• [EXTRAIT DU DOCUMENT]:
□ □ □ □ □ □ □

Hommage à Tommaso Padoa-Schioppa

Paris, 22 décembre. Un grand européen disparait. Tommaso Padoa-Schioppa ancien directeur général à la Commission et ancien ministre des Finances italien avait succédé à Jacques Delors à la présidence de l’association Notre Europe. Il figurait parmi les bâtisseurs de la monnaie unique mais aussi parmi ceux qui regrettaient son inachèvement. Dans un dernier entretien diffusé par Notre Europe, il signalait le double risque de l’endettement excessif et de mesures d’austérité trop brutales. Il soulignait que sans croissance l’assainissement des finances publiques est impossible. Il rappelait qu’une monnaie sans Etat est une cible logique pour la spéculation. Aussi souhaitait-il des progrès dans la direction d’un Etat européen par la création d’euro-obligations et d’un budget alimenté par des ressources ne transitant pas par les budgets nationaux et susceptibles de stimuler la croissance. Il avait accepté la fonction de conseiller pour la dette et la crise auprès du courageux premier ministre grec Georges Papandréou. Tommaso Padoa-Schioppa n’avait que soixante-dix ans. Son décès prématuré prive l’Europe d’un grand serviteur et l’Italie d’un citoyen exemplaire.

□ □ □ □ □ □ □

• [INFORMATIONS AFFICHÉES]:
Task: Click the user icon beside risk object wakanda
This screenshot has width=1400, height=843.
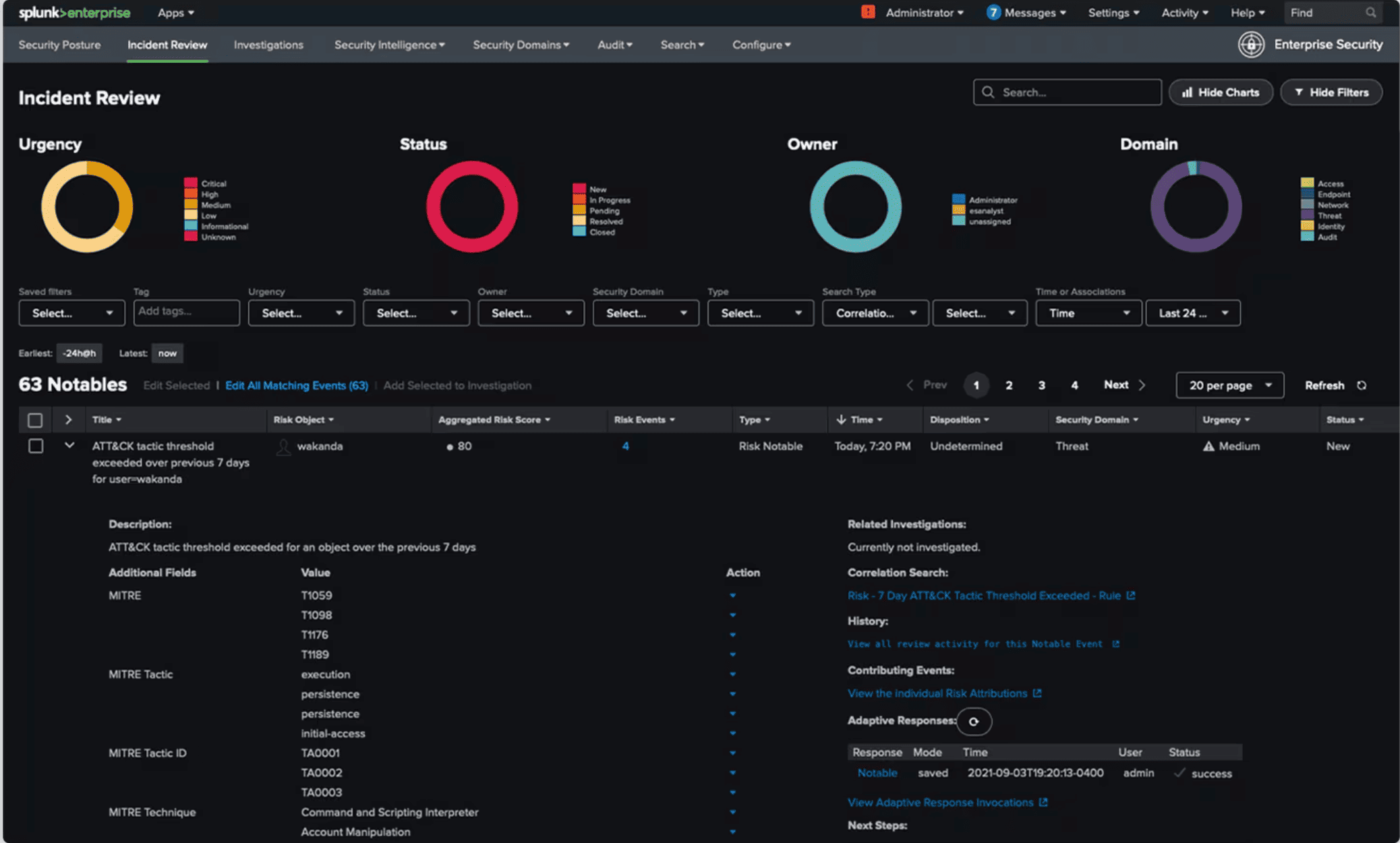Action: (283, 446)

□ □ □ □ □ □ □

• [TÂCHE COURTE 1]:
D'après l'hommage à Tommaso Padoa-Schioppa :
(a) À qui avait-il succédé à la présidence de l'association Notre Europe ?
(b) Sans quoi l'assainissement des finances publiques est-il impossible, selon lui ?
(c) Auprès de quel premier ministre avait-il accepté la fonction de conseiller pour la dette et la crise ?
• [TÂCHE COURTE 2]:
Poursuivez l'hommage à Tommaso Padoa-Schioppa après sa dernière phrase.
Les lignes ne sont pas utiles ici.

• [RÉPONSE À LA TÂCHE 1]:
(a) À Jacques Delors.
(b) Sans croissance.
(c) Auprès du premier ministre grec Georges Papandréou.

• [RÉPONSE À LA TÂCHE 2]:
21 décembre 2010

La crise continue

Paris, 18 décembre 2010. Ce ne sont pas le refus franco-allemand d’utiliser la capacité d’emprunt de l’UE et plus encore le projet Cameron également soutenu dit-on par la France et l’Allemagne de bloquer le budget européen à son niveau actuel (moins de 1% du PIB) qui rendront sa crédibilité entamée à l’euro et à l’Europe. On cherche les hommes ou femmes d’Etat qui sauraient mettre à profit les difficultés actuelles pour proposer un nouveau pas en avant vers plus de discipline mais aussi plus de solidarité. Nul ne croit que la Grèce et l’Irlande pourront supporter le régime de cheval qui leur est administré et respecter leurs échéances. La persistance des incertitudes, la menace sur les autres pays endettés alimenteront les campagnes démagogiques proposant la solution de Gribouille : un éclatement de l’union monétaire qui, outre un appauvrissement massif des pays endettés, ruinerait les acquis inestimables de soixante ans de construction européenne.
On trouvera ci-dessous l’analyse de la crise qui m’a été demandée par la revue canadienne l’actualité fédérale à la suite de ma participation à un colloque commémorant l’appel de Robert Schuman.

Crise irlandaise, crise de l’euro, crise de l’Europe.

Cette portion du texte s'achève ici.